══ Extract to read ══
In Brazil, the greatest accumulation of animals was in Belem, Para, the northern most state of the Amazon. Flying over the Amazon in a small plane at 2000 feet and finding no relief from the vast green was astonishing as well as riding the river in a small boat viewing an uninhabited relentless shore line.  The Atlantic rainforest In Bahia revealed the danger of stroll as the sun is setting. Panic arrives from losing the trail that doesn't look familiar.  Walking where there is no horizon and no direction as the light source dips below the tree line induced an adrenaline rush of fear. I read a statistic that we could not last a day without going crazy from the bugs and predators.   

In Belem, I was automatically interested in x-raying the Sloth. These critically endangered species are being stressed by the deforestation and burning of the rain forest. They live in the canopy of the forest and can move in any direction above the forest floor for their safety and survival.  With the land clearing, their lungs are susceptible to smoke and pollution as they become trapped in islands of trees, when an island no longer supports their survival, they must escape and make their way across a clearing and this journey makes them an easy slow-moving target for predators. Sloth Pieta is the canary in the coal mine.

When looking at the shapes and designs of Amazon land clearing from a satellite, one distinctive pattern that appears is called a fish bone.  A long spine emerges with ribs.  In the rivers below, swim piranhas.  As seen by the miracle of radiology, one can see their tight, efficient design from tooth to tail.  In predatory packs, they clean the river and serve their function in the energy exchange that defines a dynamic fluid system.
═══
══ Given information ══
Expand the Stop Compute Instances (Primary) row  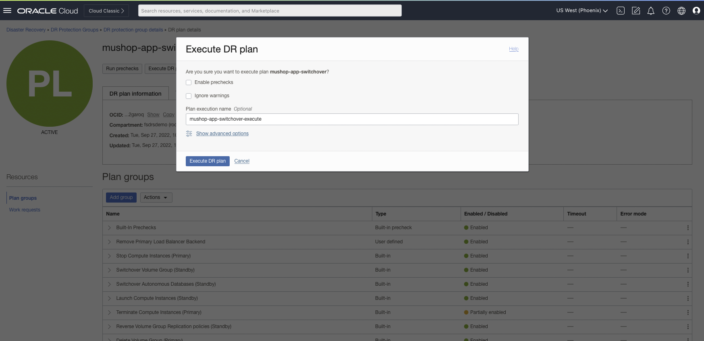pos(109,256)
═══
Required work:
(1) Write out the section of the text on Brazil's rainforests that begins at the words "When looking at" and stops after "dynamic fluid system.". Copy it word for word.
(2) Answer these questions from the text on Brazil's rainforests:
(a) At what height did the small plane fly over the Amazon?
(b) In which city did the writer x-ray the sloth?
(c) What is the land-clearing pattern seen from a satellite called?

Answers:
(1)
When looking at the shapes and designs of Amazon land clearing from a satellite, one distinctive pattern that appears is called a fish bone.  A long spine emerges with ribs.  In the rivers below, swim piranhas.  As seen by the miracle of radiology, one can see their tight, efficient design from tooth to tail.  In predatory packs, they clean the river and serve their function in the energy exchange that defines a dynamic fluid system.

(2)
(a) 2000 feet
(b) Belem
(c) A fish bone